*** TASK MATERIAL Section Begins ***

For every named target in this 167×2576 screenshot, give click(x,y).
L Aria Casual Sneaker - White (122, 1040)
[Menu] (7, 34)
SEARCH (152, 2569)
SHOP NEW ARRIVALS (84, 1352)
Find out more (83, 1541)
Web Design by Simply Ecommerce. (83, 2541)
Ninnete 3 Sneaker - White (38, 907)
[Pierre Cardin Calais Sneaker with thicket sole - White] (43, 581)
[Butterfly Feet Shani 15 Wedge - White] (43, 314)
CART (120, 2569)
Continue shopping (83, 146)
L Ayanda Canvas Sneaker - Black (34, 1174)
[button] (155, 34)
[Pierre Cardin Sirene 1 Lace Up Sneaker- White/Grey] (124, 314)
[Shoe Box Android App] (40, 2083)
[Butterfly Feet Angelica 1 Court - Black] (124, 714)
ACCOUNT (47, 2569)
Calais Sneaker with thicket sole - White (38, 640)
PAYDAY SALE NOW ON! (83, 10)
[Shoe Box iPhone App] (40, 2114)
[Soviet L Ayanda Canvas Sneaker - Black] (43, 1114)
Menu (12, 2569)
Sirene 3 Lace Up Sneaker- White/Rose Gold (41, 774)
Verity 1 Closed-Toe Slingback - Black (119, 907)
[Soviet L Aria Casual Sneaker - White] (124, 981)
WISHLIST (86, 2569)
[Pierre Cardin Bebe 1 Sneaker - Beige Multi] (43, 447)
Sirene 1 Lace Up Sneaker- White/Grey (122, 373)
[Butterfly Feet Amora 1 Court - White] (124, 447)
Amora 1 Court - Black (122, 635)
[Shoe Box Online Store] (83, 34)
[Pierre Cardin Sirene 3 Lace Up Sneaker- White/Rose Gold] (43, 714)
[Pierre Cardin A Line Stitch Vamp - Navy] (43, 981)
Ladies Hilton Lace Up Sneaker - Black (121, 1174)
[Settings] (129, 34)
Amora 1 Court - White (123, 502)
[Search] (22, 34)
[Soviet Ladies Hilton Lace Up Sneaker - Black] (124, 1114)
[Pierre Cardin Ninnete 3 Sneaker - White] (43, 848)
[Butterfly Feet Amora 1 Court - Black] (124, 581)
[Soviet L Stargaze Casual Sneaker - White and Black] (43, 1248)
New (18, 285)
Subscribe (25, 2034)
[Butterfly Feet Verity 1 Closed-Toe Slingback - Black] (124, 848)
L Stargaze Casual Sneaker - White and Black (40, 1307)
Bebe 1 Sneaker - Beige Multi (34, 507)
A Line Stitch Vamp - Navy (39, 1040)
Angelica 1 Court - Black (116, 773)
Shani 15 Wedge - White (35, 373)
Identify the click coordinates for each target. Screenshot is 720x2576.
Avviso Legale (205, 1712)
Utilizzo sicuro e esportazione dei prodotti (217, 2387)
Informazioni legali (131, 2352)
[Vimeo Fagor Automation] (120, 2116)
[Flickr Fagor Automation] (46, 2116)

*** TASK MATERIAL Section Ends ***

■ THE PROBLEM ■
Filter the records above for the string "Calais" and copy each matching line.

■ ANSWER SPACE ■
[Pierre Cardin Calais Sneaker with thicket sole - White] (43, 581)
Calais Sneaker with thicket sole - White (38, 640)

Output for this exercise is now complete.